Nouvelobs.com, 27 Avril 2008

Tenter d'évaluer la mortalité au Darfour est une tache ardue pour les travailleurs humanitaires sur place, qui font face à des tactiques d'intimidation et de harcèlement de la part des autorités soudanaises. Debarati Guha-Sapir juge réaliste le total de 300.000 morts avancé par l'ONU.

Un haut responsable de l'ONU a annoncé cette semaine une nouvelle estimation du nombre de personnes mortes au Darfour des suites de la guerre civile, le portant à 300.000, ce qui a relancé le débat sur la précision de ce type de statistiques.
"Une étude en 2006 avait fait état de 200.000 morts des effets combinés du conflit. Ce chiffre doit être plus élevé maintenant, peut-être de 50%", a indiqué devant le Conseil de sécurité, le coordinateur du secrétaire général adjoint de l'ONU pour les affaires humanitaires, John Holmes.
Ce total inclut les victimes décédées lors de combats, mais aussi des conséquences de la guerre comme la famine et les maladies, au cours des cinq années de conflit dans cette région de l'ouest du Soudan.

500.000 victimes sur la base de la CIJ

L'estimation précédente de 200.000 morts avait été faite sur la base d'une étude de l'Organisation mondiale de la santé (OMS). "Nous sommes maintenant deux ans plus tard, c'est donc une extrapolation raisonnable de dire que ce n'est plus 200.000 et que cela doit être nettement plus que cela", a-t-il dit. "Je ne cherche pas à donner un chiffre exact", a-t-il précisé.
Pour Eric Reeves, un universitaire soudanais au Smith College de Northampton (Massachusetts, nord-est), le chiffre de John Holmes, est "très, très conservateur". Il avance le chiffre de "500.000 sur la base de données de la Coalition of International Justice (CIJ), qui suggère que fin 2004 plus de 200.000 personnes étaient décédées de morts violentes".

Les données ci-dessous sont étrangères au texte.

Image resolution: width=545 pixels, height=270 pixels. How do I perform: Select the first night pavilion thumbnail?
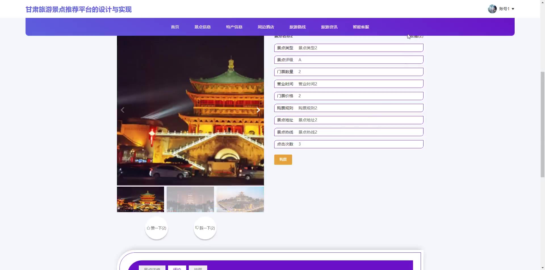coord(141,199)
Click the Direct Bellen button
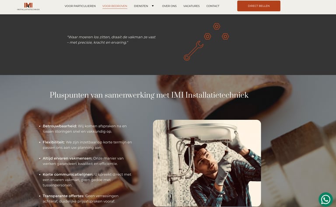The height and width of the screenshot is (207, 336). tap(259, 6)
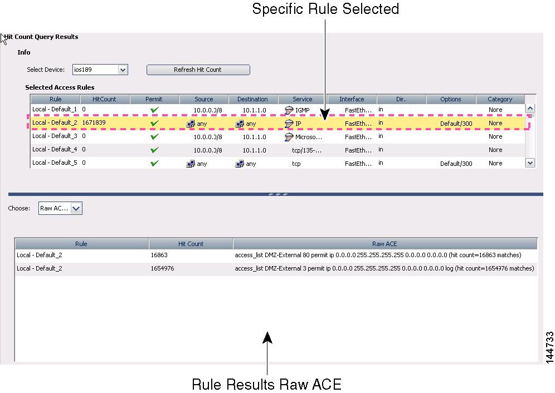Viewport: 555px width, 393px height.
Task: Click the scroll-down arrow on the access rules table
Action: click(530, 163)
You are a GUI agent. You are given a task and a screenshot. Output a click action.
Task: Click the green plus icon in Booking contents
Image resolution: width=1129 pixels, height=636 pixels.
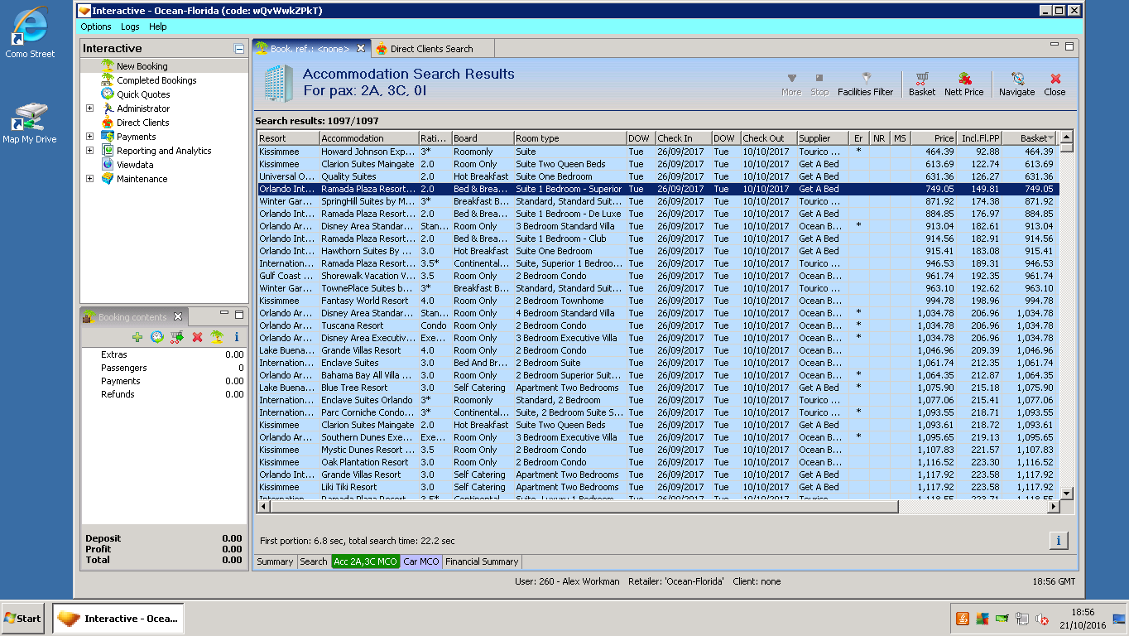137,337
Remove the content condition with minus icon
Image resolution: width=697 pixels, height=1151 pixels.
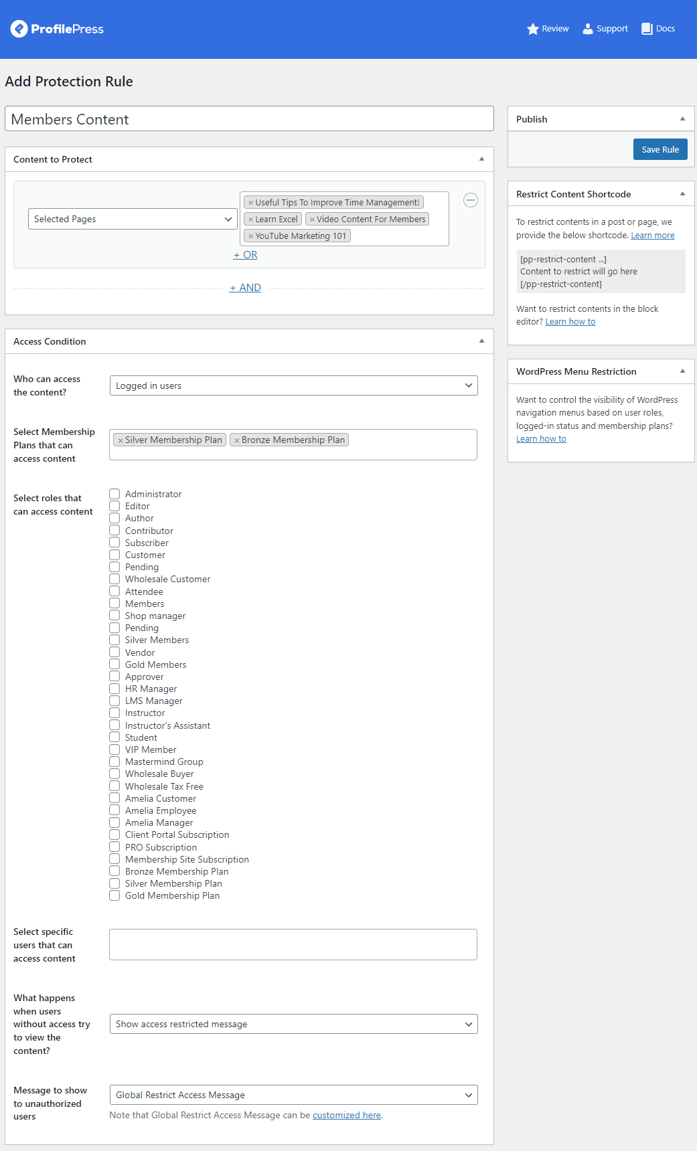pyautogui.click(x=471, y=200)
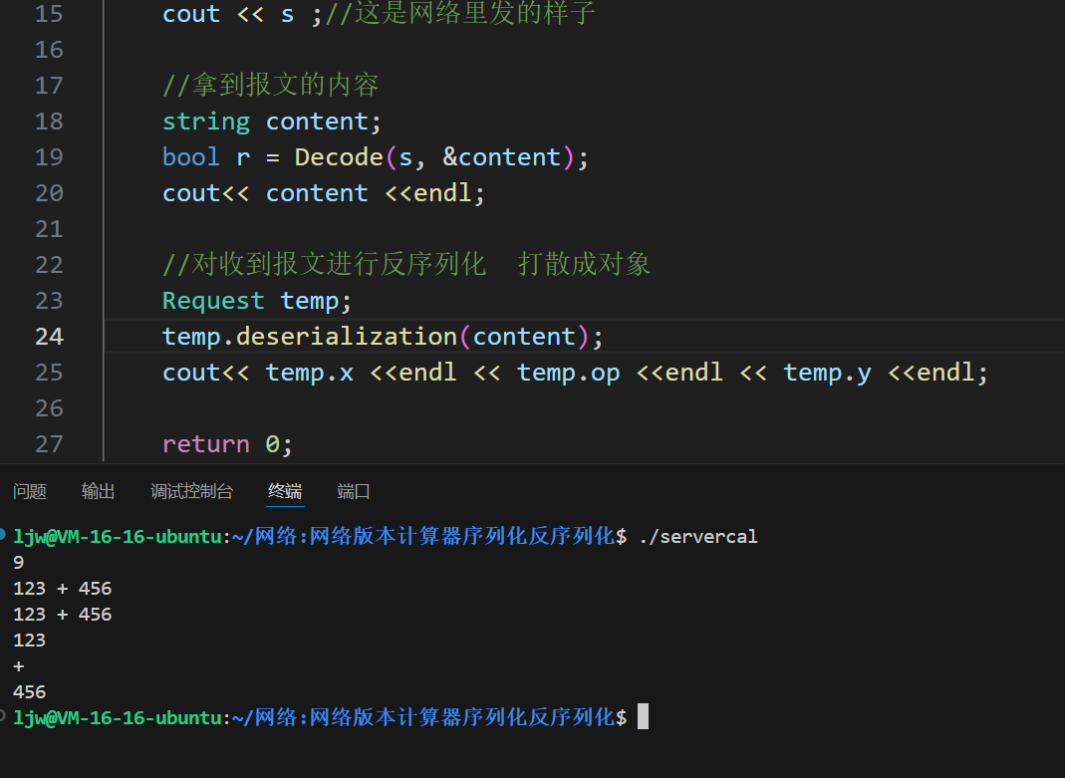Click the deserialization method call

(x=347, y=337)
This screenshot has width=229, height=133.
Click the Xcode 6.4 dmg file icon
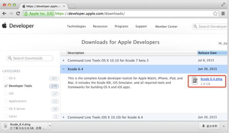point(195,81)
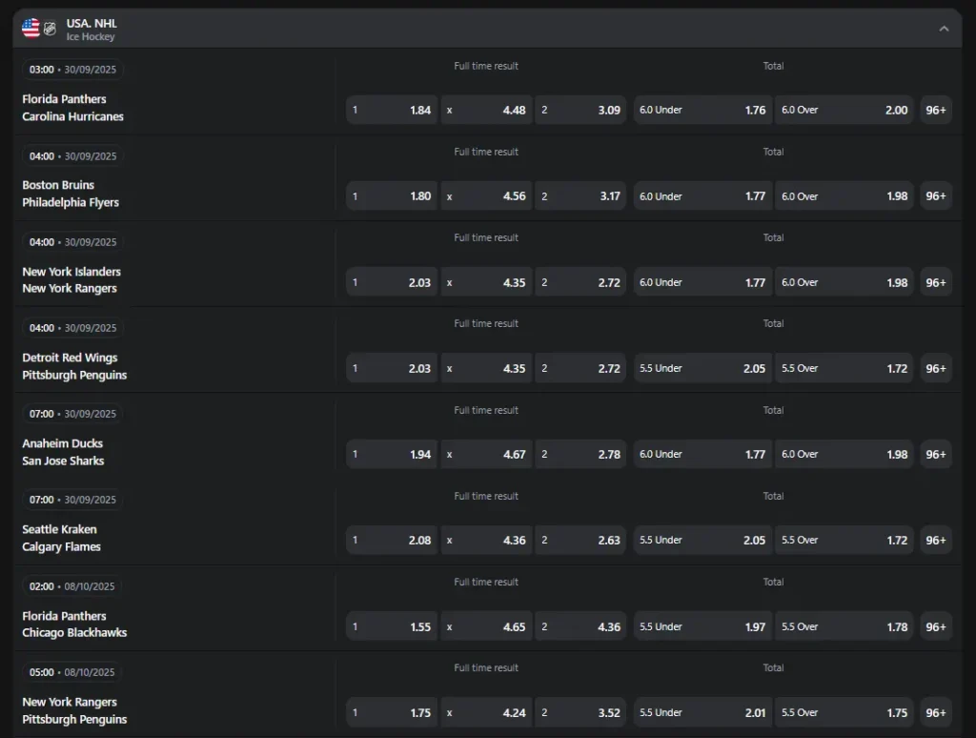
Task: Bet on Seattle Kraken home win at 2.08
Action: [391, 541]
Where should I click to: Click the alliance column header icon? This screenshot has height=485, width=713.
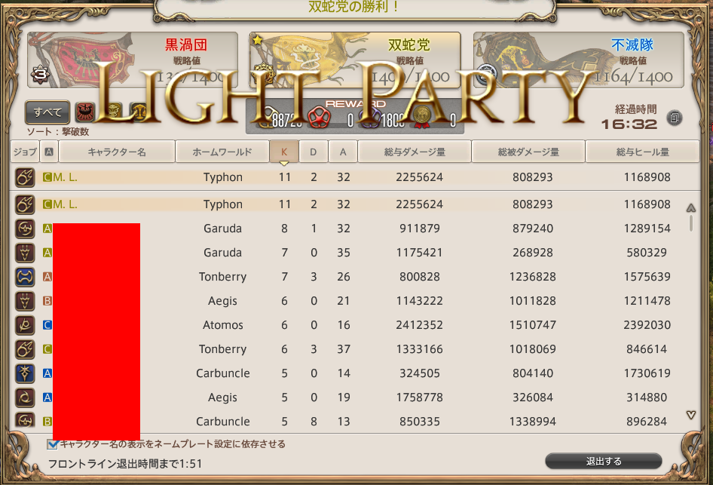point(49,152)
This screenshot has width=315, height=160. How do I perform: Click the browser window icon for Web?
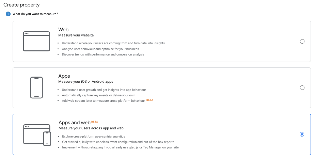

Soudan : pas plus de 10.000

L'ambassadeur du Soudan à l'ONU, Abdalmahmood Abdalhaleem Mohamad, a lui qualifié l'estimation de John Holmes de "non objective". "Selon nos propres calculs, le nombre des morts n'excède pas 10.000", a-t-il ajouté, précisant que ce chiffre n'incluait que les décès dus aux violences. "Il n'y a pas d'épidémie ni de famine au Darfour", a-t-il ajouté.
Tenter d'évaluer la mortalité au Darfour est une tache ardue pour les travailleurs humanitaires sur place, qui font face à des tactiques d'intimidation et de harcèlement de la part des autorités soudanaises.
Dans ce contexte, certains experts ont questionné la crédibilité de certaines organisations militant pour la cause du Darfour, les accusant de gonfler les chiffres pour sensibiliser davantage l'opinion publique.

Chiffres sensationnels

Dans une tribune publiée dans le Financial times en 2005, Debarati Guha-Sapir, responsable du Center for Research on the Epidemiology of Disasters (CRED) et épidemiologiste à l'Université catholique de Louvain à Bruxelles, mettait en garde contre "des chiffres sensationnels qui n'aident pas la cause du Darfour".
La scientifique faisait référence en particulier aux 400.000 morts annoncés par Eric Reeves et la CIJ à l'époque.
Le CRED, qui travaille avec l'OMS et est considéré comme une référence au sujet du nombre de victimes au Darfour, souligne que le chiffre de 200.000 est basé sur un recensement de l'OMS de 2004 qui faisait état de 10.000 morts par mois lorsque les violences étaient les plus fortes.
La mortalité moyenne dans les zones subsahariennes est de 16 pour 1.000 par an. Les experts calculent la différence entre la mortalité actuelle et cette moyenne, pour évaluer les morts au Darfour.

Le total de 300.000 morts est réaliste

"En 2005, nous avons estimé à 125.000 le nombre de morts au Darfour, dont 25% lors de violences pour la période 2003-2005", souligne Olivier Degomme, chercheur au CRED. "L'ONU a estimé à 200.000 morts dues au conflit pour la même période", ajoute-t-il.
Debarati Guha-Sapir, explique à l'AFP que "depuis 2005, il y a sûrement encore beaucoup de morts au Darfour. Les services basiques de santé ne fonctionnent pas, les enfants ne sont pas vaccinés et ne sont pas bien nourris, la sécheresse est un problème majeur et il y a des attaques sporadiques contre des civils". Elle juge réaliste le total de 300.000 morts avancé par l'ONU.